Sunday, March 06, 2005

Terrified Medieval Christs and Weird Picasso Women

Izabela and I went to the art museum in DC today, and I realized that pretty much my favorite thing in visual art is the expressions on peoples' faces. Even in the extensive galleries of medieval and renaissance pictures of Jesus, which generally make me sick after a few minutes (and aghast that so many humans could believe so many stupid things for so long -- and wondering what things almost as stupid as the whole crucifixion/resurrection drama we may currently believe --) , I found myself moved by some of the facial expressions.... Some painters (and fewer sculptors, Rodin being my favorite by far) have a remarkable way of catching exprssions that capture the essence of a person's being -- or at least, that give the illusion thereof ... they capture SOME essence, and how that essence relates to the actual human who was being painted doesn't matter much from my point of view....

The essence of some human's being -- what does that mean? The core of some human's personality.... It's different for each one of us, but still there are common patterns -- a common essence of being human. Always some pleasure and some pain. Some resignation to fate, some resolution to struggle. In the interesting faces, some deep joy, some terrible suffering. We humans are bundles of contradictions -- that's part of what makes us human.

I thought about the Singularity, of course -- about transcending what is human, and about perfecting what is human to make something that's human yet better than human. And I found myself really intuitively doubting the latter possibility. Isn't the essence of being human all bound up with contradiction and confusion, with the twisting nonstationary nonlinear superposition of pleasure and pain, of clarity and illusion, of beauty and hideousness?

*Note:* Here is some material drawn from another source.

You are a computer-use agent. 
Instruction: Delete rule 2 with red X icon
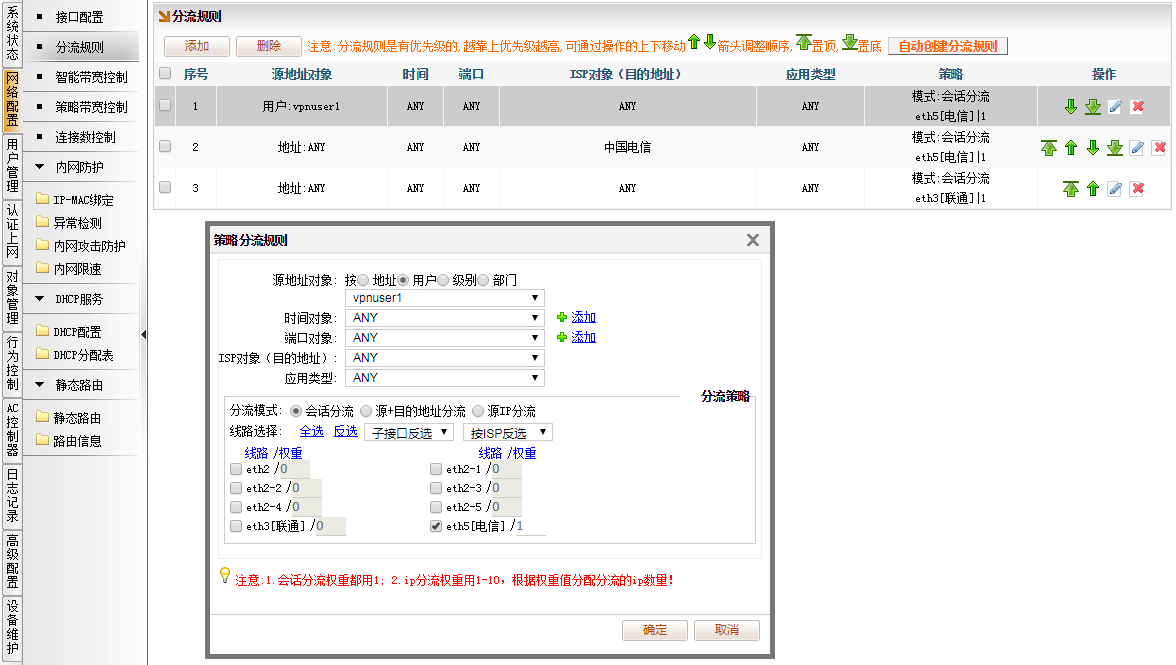pyautogui.click(x=1159, y=148)
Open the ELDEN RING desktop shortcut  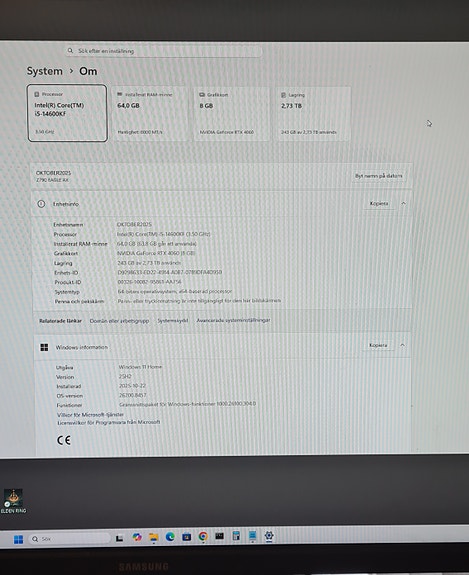13,501
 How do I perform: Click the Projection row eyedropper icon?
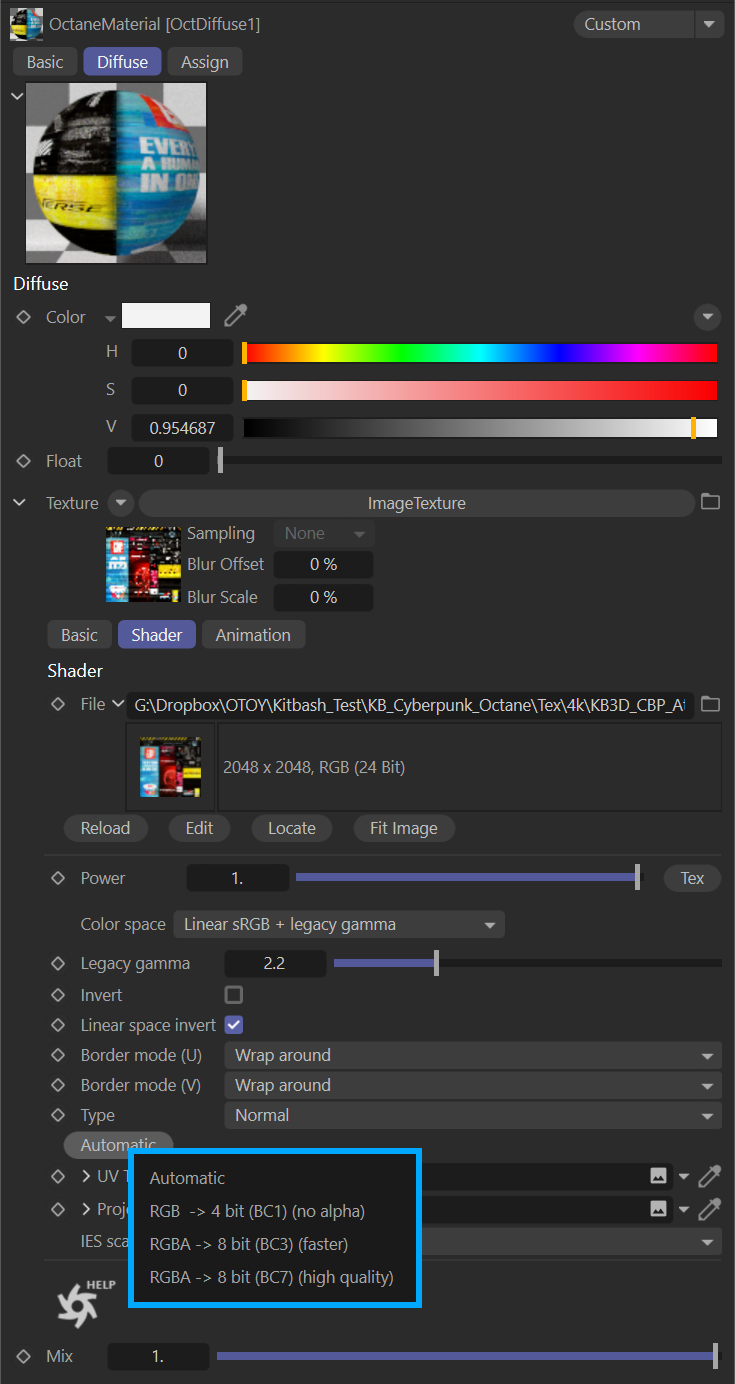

Some humans are perverse by nature -- for instance, priests who condemn child molestation in their sermons while conducting it in their apartments. But even without this nasty and overt sort of self-contradiction, still, every human personality is a summation of compromises. I myself am a big teeming compromise, with desires to plunge fully into the realm of the intellect, to spend all day every day playing music, to hang out and play with my wife and kids all the time, to live in the forest with the pygmies, to meditate and vanquish/vanish the self....

Potentially with future technology we can eliminate the need for this compromise by allowing Ben to multifurcate into dozens of Bens, one living in the forest with the pygmies, one meditating all day and achieving perfect Zen enlightenment, one continually playing childrens' games and laughing, one proving mathematical theorems until his brain is 90% mathematics, one finally finishing all those half-done novels, one learning every possible musical instrument, one programming AI's, etc. etc. Each of these specialized Bens could be put in telepathic coordination with the others, so they could all have the experience, to an extent, of doing all these different things. This would be a hell of a great way to live IMO -- I'd choose it over my current existence. But it'd be foolish to call this being human. Getting rid of the compromises means getting rid of humanity.

The beauty I see in the faces portrayed by great artists is largely the beauty of how individual human personalities make their own compromises, patch together personal realities from the beauty and the terror and the love and the hate and the endless press of limitations. Getting rid of the compromises is getting rid of humanity....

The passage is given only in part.